Aim: The aim of this study was to investigate the mechanisms of Cr6+-induced red blood cells (RBCs) damage. Methods: The effect of Cr6+ exposure on RBCs was evaluated by hemolytic rate and blood gas assays. After exposure to 20 μM Cr6+, the percentage of phosphatidylserine (PS)-exposing cells, intracellular Ca2+, reactive oxygen species (ROS), and ATP levels were evaluated, and cell morphology was observed. RBCs were exposed to Cr6+ in different Ringer solutions to investigate the role of changes of Ca2+, ROS, and ATP levels in eryptosis and morphology. Results: The Cr6+-induced damage of RBCs was dose-dependent. After a 6 h incubation with Cr6+, RBCs exhibited significant Ca2+ influx, ROS increase, ATP depletion, and PS exposure, but displayed no obvious change in morphology at this time point.
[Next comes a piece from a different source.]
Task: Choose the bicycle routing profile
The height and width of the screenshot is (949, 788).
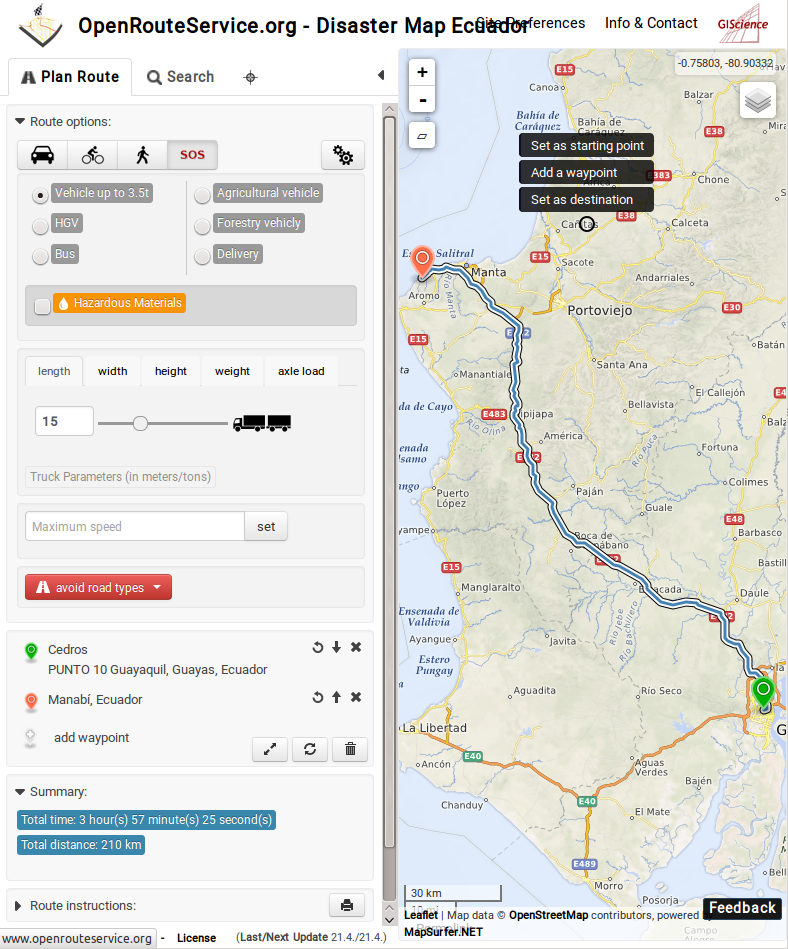Action: pyautogui.click(x=92, y=155)
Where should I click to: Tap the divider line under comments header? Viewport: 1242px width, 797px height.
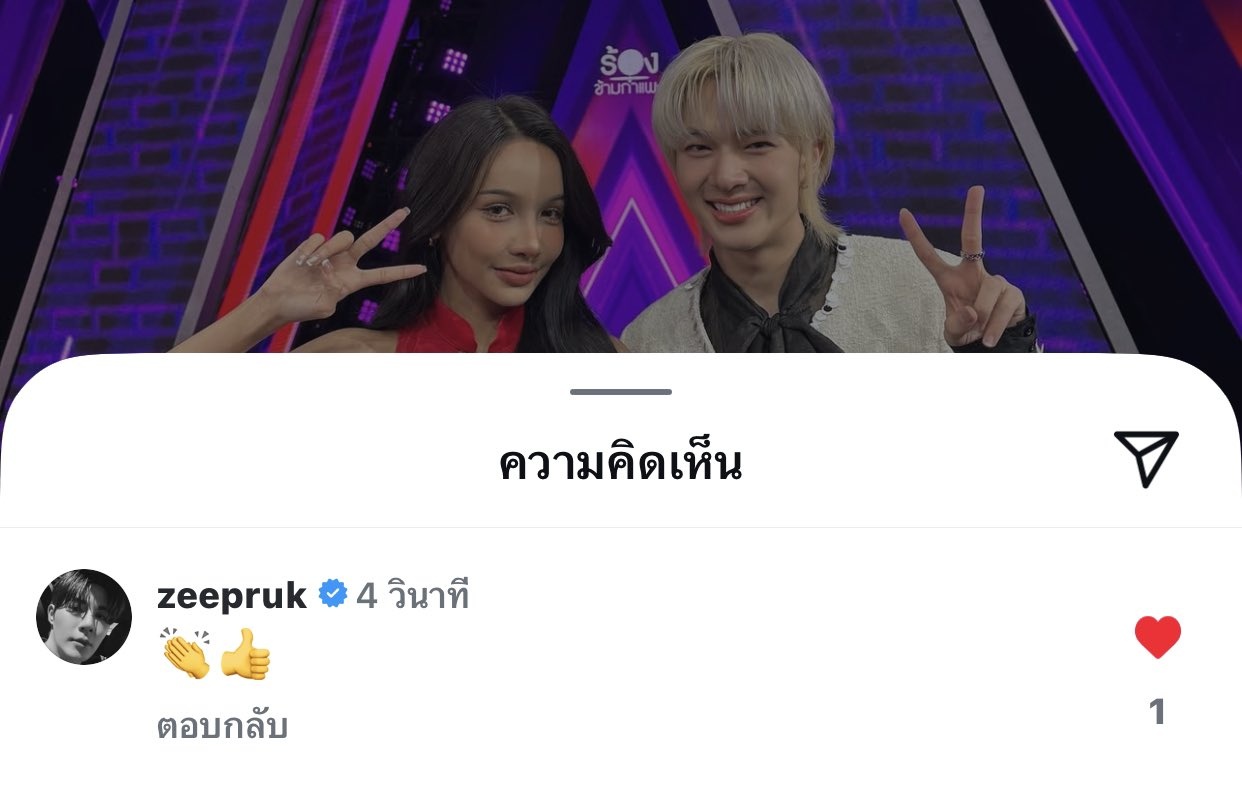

After 24 h Cr6+ exposure, the RBCs decreased in size, appeared to be spike-like, and had decreased forward scatter. Inhibition of Ca2+ influx attenuated PS-exposure caused by 6 h Cr6+ exposure, but did not prevent 24 h Cr6+ exposure-induced morphological change in RBCs. Inhibition of rapid ATP consumption using adenine significantly ameliorated Cr6+-caused PS-exposure at 12 h, 24 h and 48 h, and prevented 24 h Cr6+ incubation-induced morphological change in RBCs. Conclusion: Cr6+ can lead to eryptosis. Ca2+ influx, increased ROS levels, and rapid ATP consumption are closely related to Cr6+-induced RBCs damage. Ca2+ influx plays an extremely important role in Cr6+-mediated toxicity.